Das Land Berlin hatte das Team um Chris Dercon explizit dazu eingeladen, ein völlig neuartiges programmatisches Konzept für ein zeitgenössisches Theater zu entwickeln, erläutert Marietta Piekenbrock im Dlf.
"Die Politik hat die Wahl, auf Kontinuität oder Veränderung zu setzen", sagt Piekenbrock, "die Berliner Politik hat sich für Veränderung entschieden. Und das bedeutet eben auch einen Wechsel an Ästhetiken, im Publikum, eine Irritation in der Presse."
Einladung ins Jenseitige
Besagte Irritation führt die Programmdirektorin der Volksbühne darauf zurück, dass die geladenen Künstler ihre Zuschauer "ins Jenseitige" einladen: jenseits des Verstandes, des Hörbaren, des Sehbaren. Als sinnliche, sensitive Abende beschreibt Piekenbrock die Programme der Dercon-Intendanz.
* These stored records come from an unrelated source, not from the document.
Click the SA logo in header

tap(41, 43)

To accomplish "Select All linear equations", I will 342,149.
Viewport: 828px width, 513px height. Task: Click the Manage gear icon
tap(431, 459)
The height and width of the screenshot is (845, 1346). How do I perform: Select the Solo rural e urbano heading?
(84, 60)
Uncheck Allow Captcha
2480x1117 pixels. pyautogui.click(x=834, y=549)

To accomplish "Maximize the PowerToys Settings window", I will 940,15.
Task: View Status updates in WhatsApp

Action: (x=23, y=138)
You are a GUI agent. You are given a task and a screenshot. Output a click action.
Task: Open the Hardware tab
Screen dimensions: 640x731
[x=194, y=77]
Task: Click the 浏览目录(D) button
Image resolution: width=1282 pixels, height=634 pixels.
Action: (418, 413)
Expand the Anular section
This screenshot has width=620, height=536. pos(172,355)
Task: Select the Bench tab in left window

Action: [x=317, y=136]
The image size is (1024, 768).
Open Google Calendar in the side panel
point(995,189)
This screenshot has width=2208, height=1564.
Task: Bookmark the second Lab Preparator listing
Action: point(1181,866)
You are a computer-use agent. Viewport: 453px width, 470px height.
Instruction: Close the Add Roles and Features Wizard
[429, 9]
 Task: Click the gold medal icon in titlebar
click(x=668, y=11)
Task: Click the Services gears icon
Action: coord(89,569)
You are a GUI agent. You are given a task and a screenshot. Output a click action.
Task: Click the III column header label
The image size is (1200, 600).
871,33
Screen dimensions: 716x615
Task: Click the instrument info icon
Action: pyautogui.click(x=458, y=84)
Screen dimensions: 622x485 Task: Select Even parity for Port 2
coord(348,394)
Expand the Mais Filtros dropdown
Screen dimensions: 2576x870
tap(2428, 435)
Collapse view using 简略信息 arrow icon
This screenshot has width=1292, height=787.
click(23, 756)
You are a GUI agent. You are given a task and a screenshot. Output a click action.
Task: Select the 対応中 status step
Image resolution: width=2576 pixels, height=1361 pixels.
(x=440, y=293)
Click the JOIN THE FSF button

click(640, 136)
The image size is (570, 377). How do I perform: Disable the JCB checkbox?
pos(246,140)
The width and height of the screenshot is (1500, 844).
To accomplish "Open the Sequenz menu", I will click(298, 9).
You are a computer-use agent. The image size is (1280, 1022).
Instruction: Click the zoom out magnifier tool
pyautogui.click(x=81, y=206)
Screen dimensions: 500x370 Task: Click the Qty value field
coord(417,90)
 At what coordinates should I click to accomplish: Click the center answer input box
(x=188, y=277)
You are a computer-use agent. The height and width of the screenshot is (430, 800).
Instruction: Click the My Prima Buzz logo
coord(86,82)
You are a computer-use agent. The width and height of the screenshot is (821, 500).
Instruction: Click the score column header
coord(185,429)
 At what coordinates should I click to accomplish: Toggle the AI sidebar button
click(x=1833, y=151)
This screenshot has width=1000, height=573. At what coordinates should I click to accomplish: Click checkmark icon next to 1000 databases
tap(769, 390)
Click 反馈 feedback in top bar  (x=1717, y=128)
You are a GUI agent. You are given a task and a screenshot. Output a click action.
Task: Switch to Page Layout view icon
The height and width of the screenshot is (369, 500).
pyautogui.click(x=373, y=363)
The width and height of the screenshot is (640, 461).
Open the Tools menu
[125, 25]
Ihrer Meinung nach gelingt es durchaus, diese Anliegen über die Rampe zu bringen. "Susanne Kennedy wird bei uns im Haus sehr gefeiert. Die Vorstellungen sind ausverkauft", so Piekenbrock. Sie beobachte, dass sich die Zuschauer von der Kontroverse nach der Premiere emanzipierten und den Abend für sich entdeckten.
Laboratorium für Experimente
Marietta Piekenbrock versteht die Volksbühne in Berlin als ein Laboratorium, das sich für Künstler öffnet, die einen Raum brauchen, um ihre neuartigen Experimente durchzuführen. Und sie findet es nicht richtig, in laufende Theaterarbeiten einzugreifen.
Für sie ist Theater kein Kriegsschauplatz, in dem Regisseure vor einer Premiere entmündigt werden: "Man muss sich mal vorstellen, was uns alles verloren gegangen wäre auf der Welt. Wir hätten kein 'Sacre du Printemps', keine 'Kahle Sängerin' und keinen 'Murx den Europäer'".